## Data shown
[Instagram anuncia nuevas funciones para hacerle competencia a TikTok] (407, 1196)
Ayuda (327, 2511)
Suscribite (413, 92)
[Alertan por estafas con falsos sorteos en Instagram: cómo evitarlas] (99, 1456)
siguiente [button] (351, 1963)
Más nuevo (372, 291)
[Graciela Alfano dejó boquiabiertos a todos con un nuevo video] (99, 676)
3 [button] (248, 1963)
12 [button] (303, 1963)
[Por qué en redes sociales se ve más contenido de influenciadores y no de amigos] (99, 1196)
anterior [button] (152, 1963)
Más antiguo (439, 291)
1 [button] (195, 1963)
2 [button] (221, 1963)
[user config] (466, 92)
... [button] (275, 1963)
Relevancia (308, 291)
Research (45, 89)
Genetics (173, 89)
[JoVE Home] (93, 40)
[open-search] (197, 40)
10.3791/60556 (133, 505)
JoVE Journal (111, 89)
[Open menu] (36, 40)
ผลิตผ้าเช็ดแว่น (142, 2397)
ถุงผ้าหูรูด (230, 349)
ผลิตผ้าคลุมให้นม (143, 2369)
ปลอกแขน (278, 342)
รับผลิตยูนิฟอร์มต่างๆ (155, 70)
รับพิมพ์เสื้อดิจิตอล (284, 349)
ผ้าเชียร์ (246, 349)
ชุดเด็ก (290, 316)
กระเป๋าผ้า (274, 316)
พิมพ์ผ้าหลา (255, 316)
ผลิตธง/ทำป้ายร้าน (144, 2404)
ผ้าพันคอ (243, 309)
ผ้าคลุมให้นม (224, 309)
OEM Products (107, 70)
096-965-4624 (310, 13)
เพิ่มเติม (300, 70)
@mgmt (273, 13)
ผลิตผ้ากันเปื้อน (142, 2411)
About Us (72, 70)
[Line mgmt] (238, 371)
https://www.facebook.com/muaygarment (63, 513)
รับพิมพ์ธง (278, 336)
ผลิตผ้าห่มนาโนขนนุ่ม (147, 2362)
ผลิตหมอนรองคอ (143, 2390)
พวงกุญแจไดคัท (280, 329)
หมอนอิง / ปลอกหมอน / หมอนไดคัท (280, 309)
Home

## Task directions
With no additions or omissions, transcribe every record.

## Final answer
[Instagram anuncia nuevas funciones para hacerle competencia a TikTok] (407, 1196)
Ayuda (327, 2511)
Suscribite (413, 92)
[Alertan por estafas con falsos sorteos en Instagram: cómo evitarlas] (99, 1456)
siguiente [button] (351, 1963)
Más nuevo (372, 291)
[Graciela Alfano dejó boquiabiertos a todos con un nuevo video] (99, 676)
3 [button] (248, 1963)
12 [button] (303, 1963)
[Por qué en redes sociales se ve más contenido de influenciadores y no de amigos] (99, 1196)
anterior [button] (152, 1963)
Más antiguo (439, 291)
1 [button] (195, 1963)
2 [button] (221, 1963)
[user config] (466, 92)
... [button] (275, 1963)
Relevancia (308, 291)
Research (45, 89)
Genetics (173, 89)
[JoVE Home] (93, 40)
[open-search] (197, 40)
10.3791/60556 (133, 505)
JoVE Journal (111, 89)
[Open menu] (36, 40)
ผลิตผ้าเช็ดแว่น (142, 2397)
ถุงผ้าหูรูด (230, 349)
ผลิตผ้าคลุมให้นม (143, 2369)
ปลอกแขน (278, 342)
รับผลิตยูนิฟอร์มต่างๆ (155, 70)
รับพิมพ์เสื้อดิจิตอล (284, 349)
ผ้าเชียร์ (246, 349)
ชุดเด็ก (290, 316)
กระเป๋าผ้า (274, 316)
พิมพ์ผ้าหลา (255, 316)
ผลิตธง/ทำป้ายร้าน (144, 2404)
ผ้าพันคอ (243, 309)
ผ้าคลุมให้นม (224, 309)
OEM Products (107, 70)
096-965-4624 (310, 13)
เพิ่มเติม (300, 70)
@mgmt (273, 13)
ผลิตผ้ากันเปื้อน (142, 2411)
About Us (72, 70)
[Line mgmt] (238, 371)
https://www.facebook.com/muaygarment (63, 513)
รับพิมพ์ธง (278, 336)
ผลิตผ้าห่มนาโนขนนุ่ม (147, 2362)
ผลิตหมอนรองคอ (143, 2390)
พวงกุญแจไดคัท (280, 329)
หมอนอิง / ปลอกหมอน / หมอนไดคัท (280, 309)
Home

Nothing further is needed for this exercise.